++++ SOURCE RECORDS

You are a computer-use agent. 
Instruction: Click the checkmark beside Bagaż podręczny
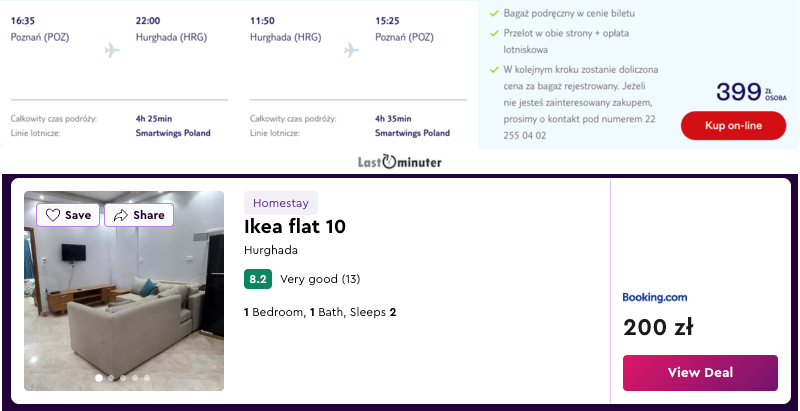tap(495, 14)
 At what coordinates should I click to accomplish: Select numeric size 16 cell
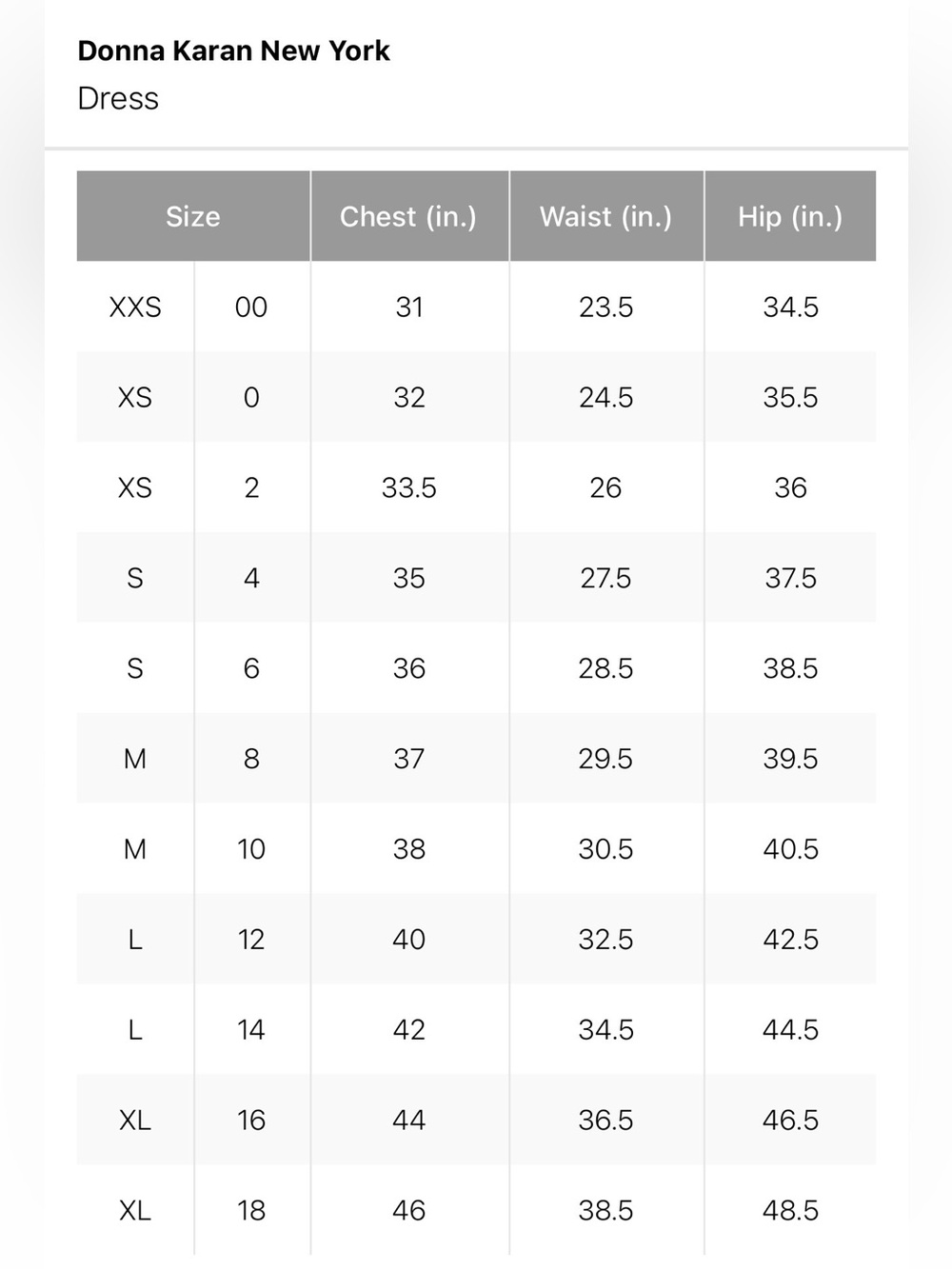pyautogui.click(x=251, y=1120)
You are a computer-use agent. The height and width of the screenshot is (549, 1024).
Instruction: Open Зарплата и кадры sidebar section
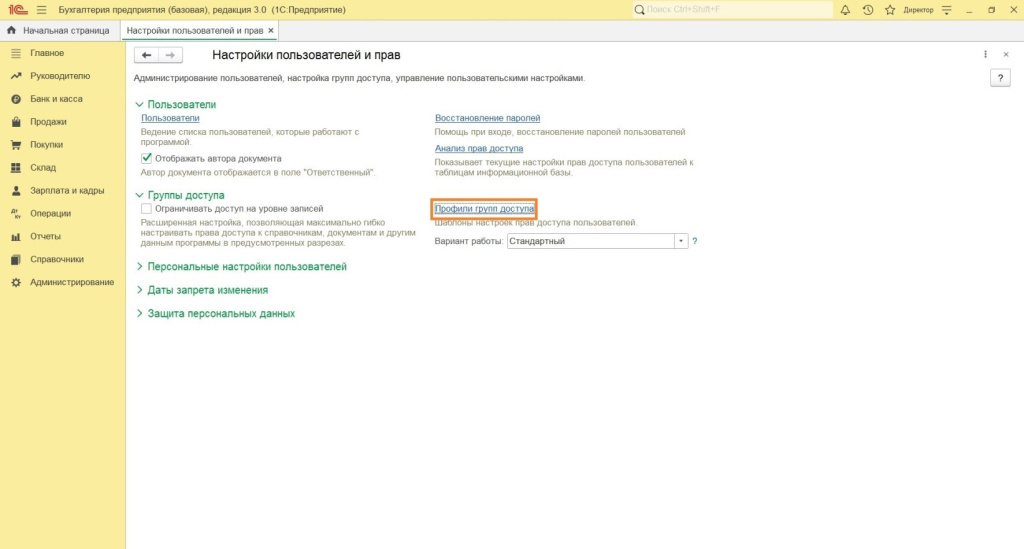tap(67, 190)
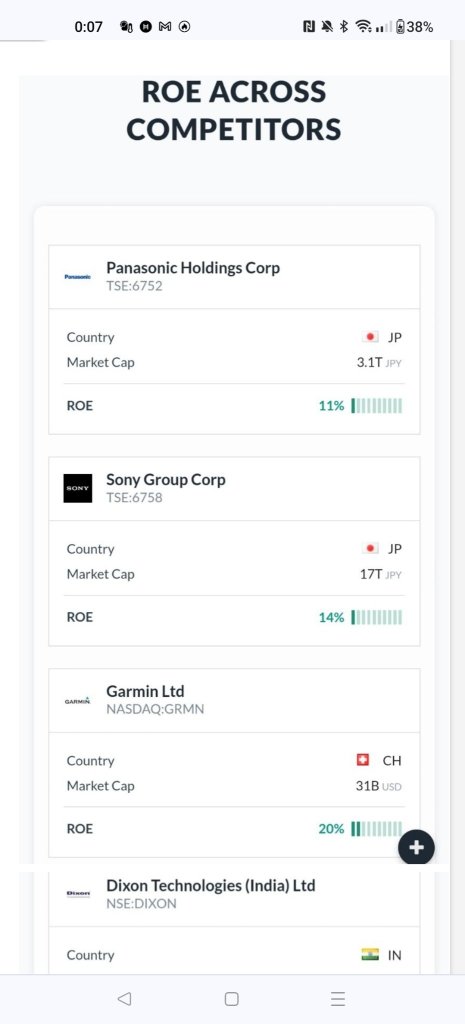Tap Panasonic 11% ROE bar indicator
This screenshot has height=1024, width=465.
click(x=377, y=406)
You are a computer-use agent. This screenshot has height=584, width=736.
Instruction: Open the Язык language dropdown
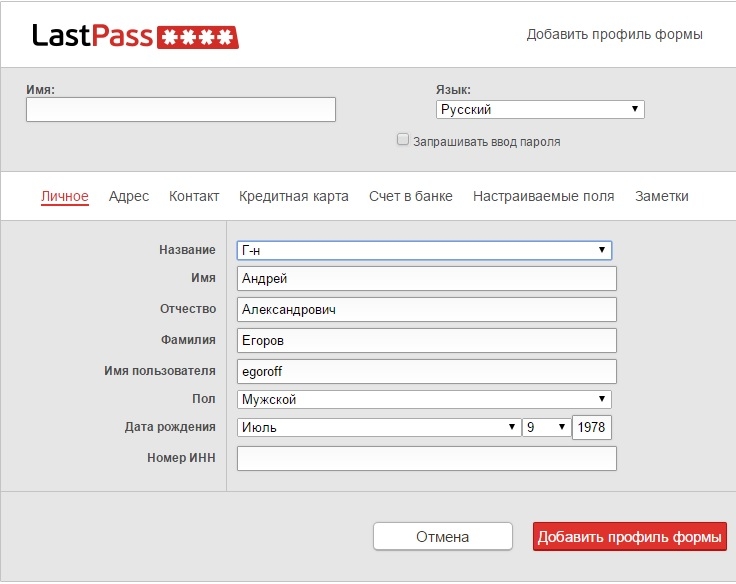tap(540, 109)
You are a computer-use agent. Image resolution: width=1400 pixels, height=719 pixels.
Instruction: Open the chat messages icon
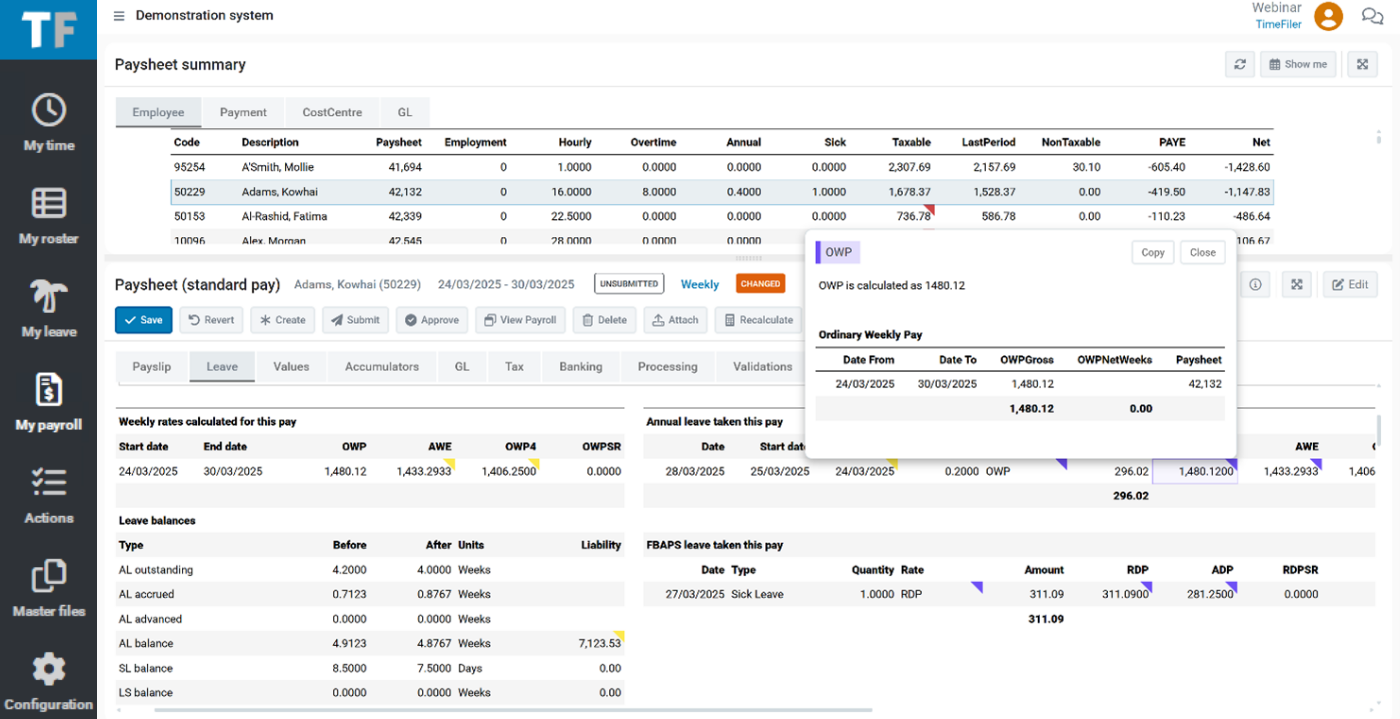click(x=1372, y=16)
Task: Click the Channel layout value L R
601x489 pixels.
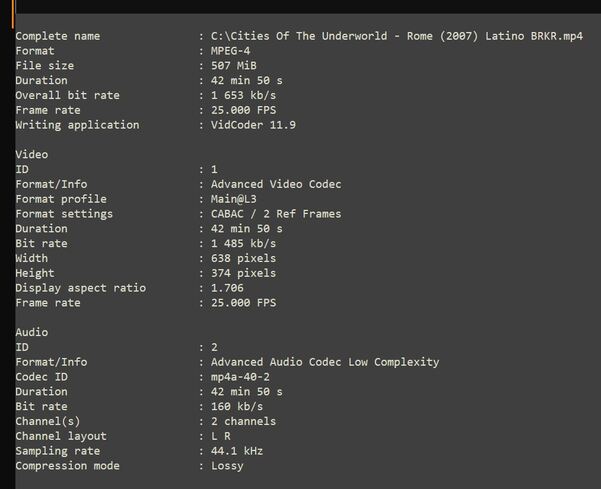Action: click(x=222, y=436)
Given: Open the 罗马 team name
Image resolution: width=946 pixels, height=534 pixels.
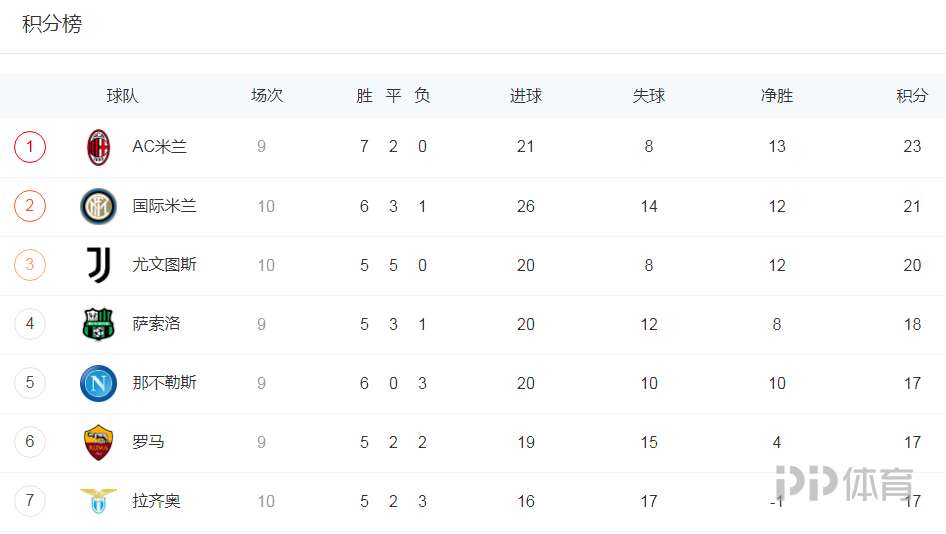Looking at the screenshot, I should 148,442.
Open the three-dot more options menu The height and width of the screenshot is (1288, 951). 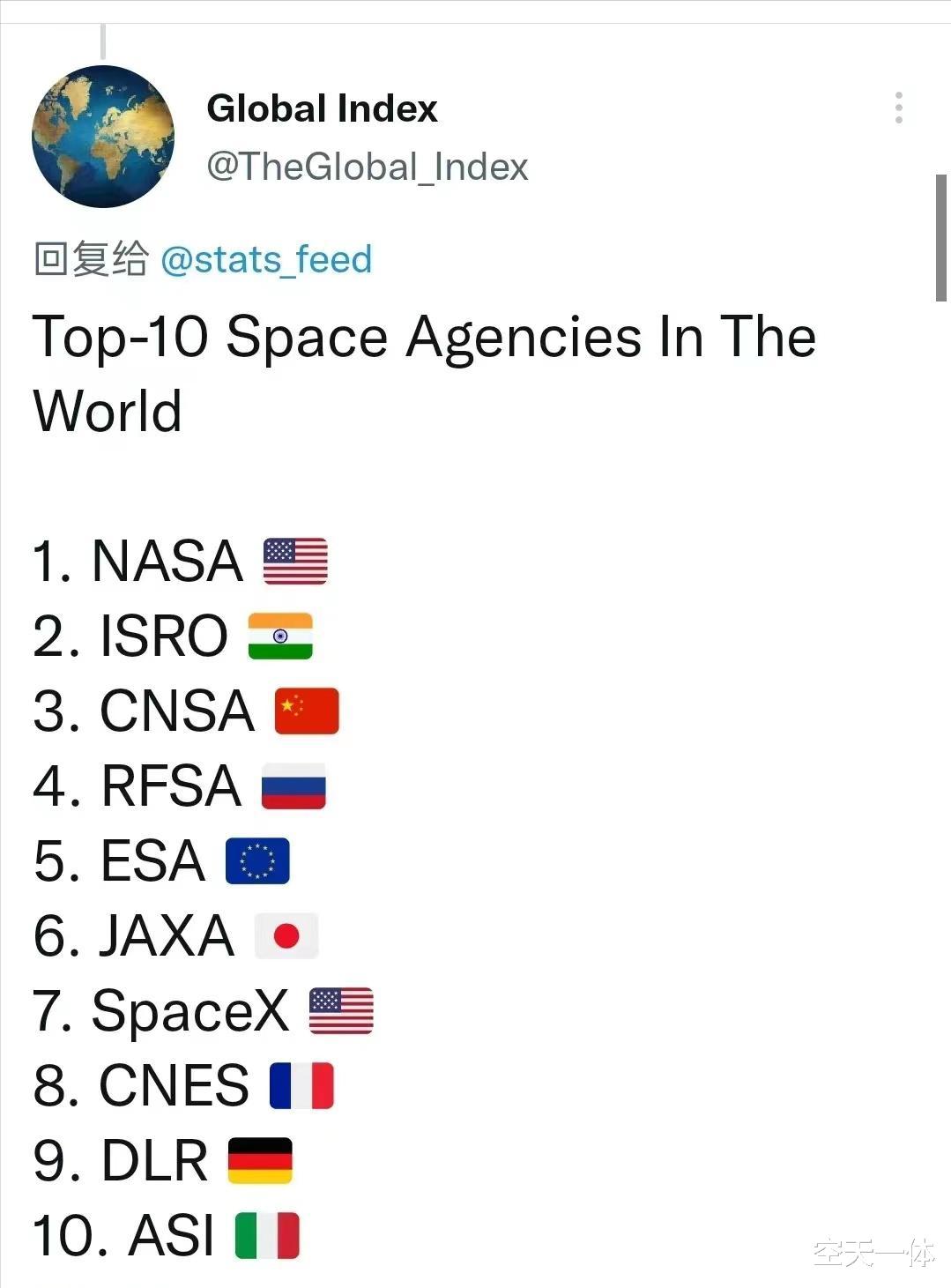tap(898, 108)
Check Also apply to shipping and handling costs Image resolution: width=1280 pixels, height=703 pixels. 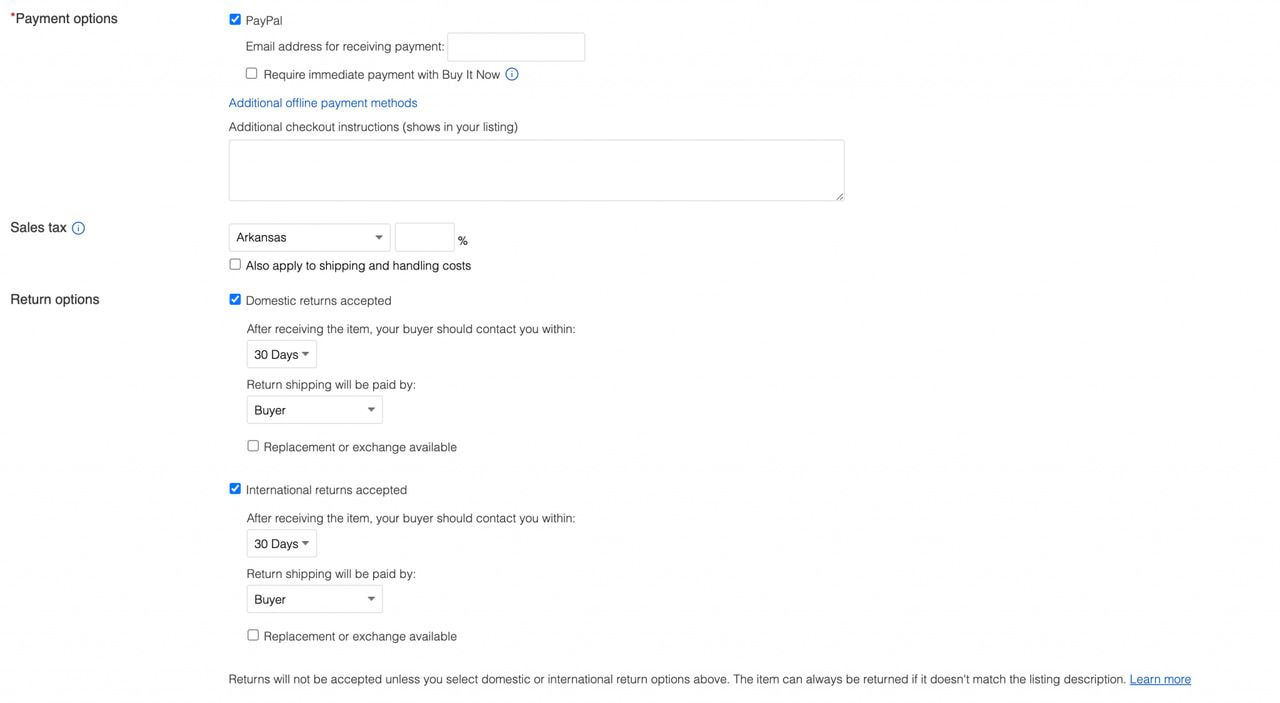coord(235,264)
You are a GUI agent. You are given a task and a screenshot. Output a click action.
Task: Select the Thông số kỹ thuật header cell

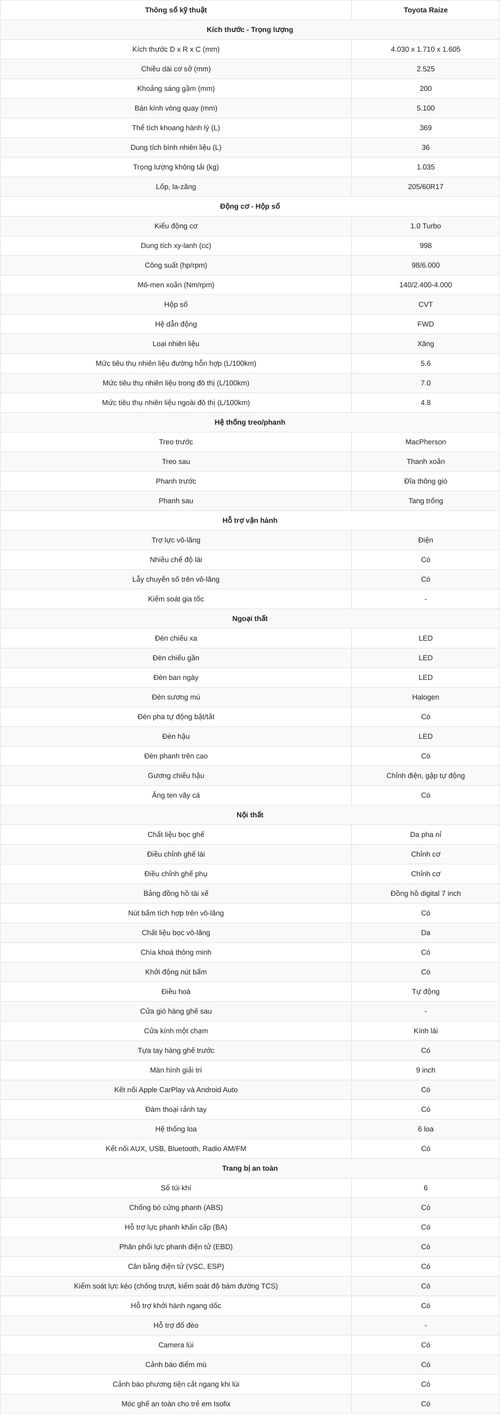[176, 10]
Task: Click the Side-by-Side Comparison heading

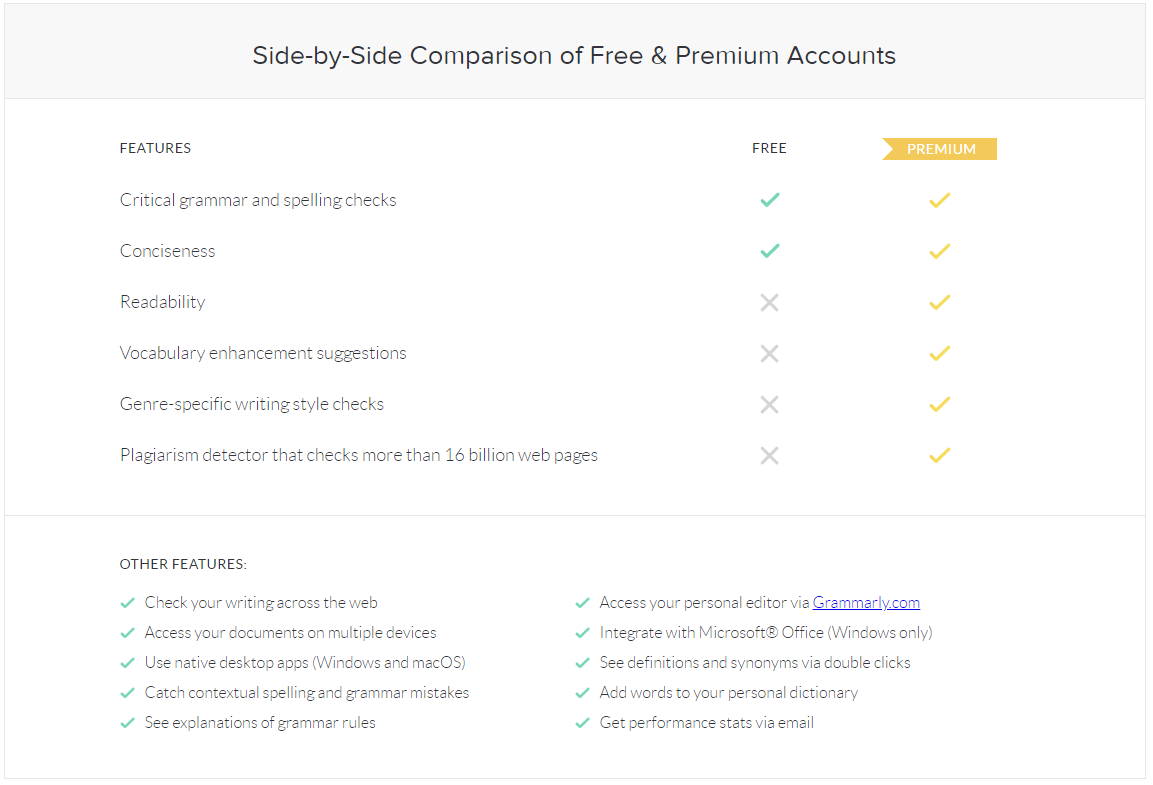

++++++++

REQUIRED WORK – Using the listing above, reproduce word for word every line from the one containing "At what coordinates" through the one containing "Task: Click the Channel layout value L R". Pictures must be left out.

RESPONSE –
 At what coordinates should I click to accomplish: Select numeric size 16 cell
pyautogui.click(x=251, y=1120)
You are a computer-use agent. The height and width of the screenshot is (549, 1024).
Instruction: Open Зарплата и кадры sidebar section
tap(67, 190)
Tap Panasonic 11% ROE bar indicator
This screenshot has height=1024, width=465.
click(x=377, y=406)
You are a computer-use agent. This screenshot has height=584, width=736.
Instruction: Open the Язык language dropdown
tap(540, 109)
You are a computer-use agent. Image resolution: width=1400 pixels, height=719 pixels.
Instruction: Open the chat messages icon
click(x=1372, y=16)
Task: Click the Channel layout value L R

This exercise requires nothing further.